(Beginning of Exercise inputs)
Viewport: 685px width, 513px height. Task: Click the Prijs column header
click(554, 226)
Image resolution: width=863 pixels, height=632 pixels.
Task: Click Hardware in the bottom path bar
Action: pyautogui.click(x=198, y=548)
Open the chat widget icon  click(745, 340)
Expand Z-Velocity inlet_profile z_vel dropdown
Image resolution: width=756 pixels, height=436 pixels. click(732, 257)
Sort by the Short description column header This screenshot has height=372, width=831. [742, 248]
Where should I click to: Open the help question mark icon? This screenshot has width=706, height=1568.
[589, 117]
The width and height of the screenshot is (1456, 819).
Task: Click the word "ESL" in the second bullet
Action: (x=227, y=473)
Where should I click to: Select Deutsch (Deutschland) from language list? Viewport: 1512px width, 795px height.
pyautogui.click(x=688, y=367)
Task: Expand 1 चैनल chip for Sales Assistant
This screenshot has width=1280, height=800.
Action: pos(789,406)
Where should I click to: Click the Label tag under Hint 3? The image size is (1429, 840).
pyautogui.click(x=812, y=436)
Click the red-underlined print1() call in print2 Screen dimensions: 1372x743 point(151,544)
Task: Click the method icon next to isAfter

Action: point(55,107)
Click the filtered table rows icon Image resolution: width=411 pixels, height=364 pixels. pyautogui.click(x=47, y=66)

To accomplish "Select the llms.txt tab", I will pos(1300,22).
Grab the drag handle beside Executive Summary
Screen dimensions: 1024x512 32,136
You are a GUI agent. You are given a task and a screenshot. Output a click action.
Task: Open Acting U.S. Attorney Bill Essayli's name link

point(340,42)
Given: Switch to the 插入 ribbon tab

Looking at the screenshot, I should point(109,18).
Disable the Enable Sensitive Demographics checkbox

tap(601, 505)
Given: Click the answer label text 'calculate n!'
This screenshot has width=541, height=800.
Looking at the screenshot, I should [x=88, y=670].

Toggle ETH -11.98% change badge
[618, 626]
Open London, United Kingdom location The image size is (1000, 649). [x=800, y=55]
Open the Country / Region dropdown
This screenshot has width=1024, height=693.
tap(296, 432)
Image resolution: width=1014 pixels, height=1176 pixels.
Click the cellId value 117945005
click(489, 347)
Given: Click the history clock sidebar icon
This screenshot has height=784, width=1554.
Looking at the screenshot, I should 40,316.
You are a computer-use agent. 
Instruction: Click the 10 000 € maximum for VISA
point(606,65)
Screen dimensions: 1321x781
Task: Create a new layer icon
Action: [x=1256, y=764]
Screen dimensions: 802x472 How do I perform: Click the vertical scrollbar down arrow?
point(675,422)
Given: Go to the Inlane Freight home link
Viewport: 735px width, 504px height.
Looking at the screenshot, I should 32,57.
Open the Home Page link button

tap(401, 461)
(End of Exercise inputs)
Starting at the line that contains "Open London, United", retype each line through the end of the listing above and nothing else.

Open London, United Kingdom location The image size is (1000, 649). [x=800, y=55]
Open the Country / Region dropdown
This screenshot has width=1024, height=693.
tap(296, 432)
Image resolution: width=1014 pixels, height=1176 pixels.
Click the cellId value 117945005
click(489, 347)
Given: Click the history clock sidebar icon
This screenshot has height=784, width=1554.
Looking at the screenshot, I should 40,316.
You are a computer-use agent. 
Instruction: Click the 10 000 € maximum for VISA
point(606,65)
Screen dimensions: 1321x781
Task: Create a new layer icon
Action: [x=1256, y=764]
Screen dimensions: 802x472 How do I perform: Click the vertical scrollbar down arrow?
point(675,422)
Given: Go to the Inlane Freight home link
Viewport: 735px width, 504px height.
Looking at the screenshot, I should 32,57.
Open the Home Page link button

tap(401, 461)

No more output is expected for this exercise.